Another precious (indispensable) book he kept close at hand was Howard I. Chapelle’s  American Small Sailing Craft. Sam has taken a photo of the inside back cover, where Dad noted page numbers of his favorite designs. The Tancook Whaler, of course, heads the List. Further down you will see South Jersey Beach Skiff, written in crabbed fashion: my own presumptuous entry. I was fascinated by that lovely vessel – which happens to be extremely difficult for a novice to build. One day, perhaps, if I can acquire the skills….

The light-blue Popular Mechanics volume has a plan of the second of our training boats: Silver Mist…. such a charming little craft, lost forever. It was in Silver Mist that my father’s sons ‘learnt the ropes’.

While we are on Maritime Books, I thought to mention an excellent title not held in the Library.

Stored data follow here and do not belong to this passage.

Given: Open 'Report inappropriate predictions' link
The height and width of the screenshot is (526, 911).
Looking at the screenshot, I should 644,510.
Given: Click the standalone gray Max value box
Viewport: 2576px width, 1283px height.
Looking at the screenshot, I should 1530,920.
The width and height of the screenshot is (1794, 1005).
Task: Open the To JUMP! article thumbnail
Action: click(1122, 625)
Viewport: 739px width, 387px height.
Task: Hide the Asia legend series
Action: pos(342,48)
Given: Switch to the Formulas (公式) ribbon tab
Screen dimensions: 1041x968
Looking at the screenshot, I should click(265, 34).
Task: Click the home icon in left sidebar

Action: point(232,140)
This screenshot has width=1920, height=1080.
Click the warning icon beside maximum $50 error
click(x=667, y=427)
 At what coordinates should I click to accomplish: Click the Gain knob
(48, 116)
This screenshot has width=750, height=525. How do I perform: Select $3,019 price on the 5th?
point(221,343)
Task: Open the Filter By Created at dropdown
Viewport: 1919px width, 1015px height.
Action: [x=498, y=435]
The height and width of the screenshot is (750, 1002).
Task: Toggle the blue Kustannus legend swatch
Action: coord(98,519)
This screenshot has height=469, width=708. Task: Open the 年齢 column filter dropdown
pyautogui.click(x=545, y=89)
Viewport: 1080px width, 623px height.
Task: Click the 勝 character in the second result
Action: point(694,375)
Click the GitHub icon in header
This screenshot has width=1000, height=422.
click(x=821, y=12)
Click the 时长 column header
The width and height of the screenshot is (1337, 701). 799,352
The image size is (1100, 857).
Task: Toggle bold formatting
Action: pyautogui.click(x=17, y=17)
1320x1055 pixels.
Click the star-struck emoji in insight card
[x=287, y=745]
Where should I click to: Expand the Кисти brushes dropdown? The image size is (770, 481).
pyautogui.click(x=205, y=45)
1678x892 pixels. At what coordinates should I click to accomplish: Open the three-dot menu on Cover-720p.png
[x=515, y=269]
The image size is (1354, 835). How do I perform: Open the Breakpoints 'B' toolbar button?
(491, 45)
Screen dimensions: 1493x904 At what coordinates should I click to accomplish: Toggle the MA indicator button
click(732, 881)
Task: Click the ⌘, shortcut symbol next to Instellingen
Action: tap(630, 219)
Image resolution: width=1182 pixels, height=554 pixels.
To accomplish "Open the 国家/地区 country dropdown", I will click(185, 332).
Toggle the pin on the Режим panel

It is called Of Yachts and Men by William Atkin. He was a fine designer of small wooden boats, and (like Slocum) had a way with words.

Young men should dream, and the old should not forget this enchanting pastime. For the old, the sequence of the dream may be interrupted because there is left so little time in which to pursue it – but this is poor reason for not beginning the pursuit. Suppose it is not interrupted….

And another quote from the same book (he wrote two or three books, and many articles):

Had you inquired why so much electric light was burning in the Mizzen Top’s cellar workshop, you would have gotten the answer, “Billy Atkin and Alison McIver are making a mast”. The ‘wiser’ and rasher neighbours might add that here were a queer pair finding fun in making something they had never made before. How is it that the ‘wise’ (in the sense of being well-satisfied with one’s own wisdom) never learn? I have found that it is quite easy to make anything, or for that matter do anything, once the spirit and will come a-knocking at the workshop door.

Now that is what a Novice likes to read: most encouraging…..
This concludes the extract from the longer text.